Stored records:
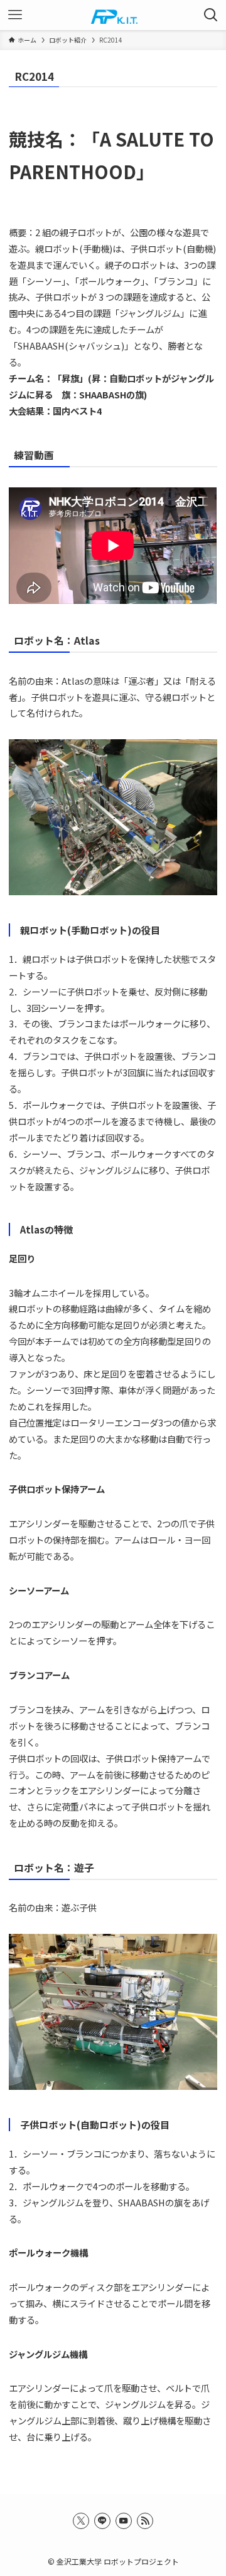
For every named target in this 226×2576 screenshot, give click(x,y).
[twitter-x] (81, 2521)
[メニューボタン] (15, 15)
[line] (102, 2521)
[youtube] (124, 2521)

=== WHAT IS EXPECTED ===
Every line above should be returned exactly; the pictures stay out.

=== EXERCISE RESPONSE ===
For every named target in this 226×2576 screenshot, give click(x,y).
[twitter-x] (81, 2521)
[メニューボタン] (15, 15)
[line] (102, 2521)
[youtube] (124, 2521)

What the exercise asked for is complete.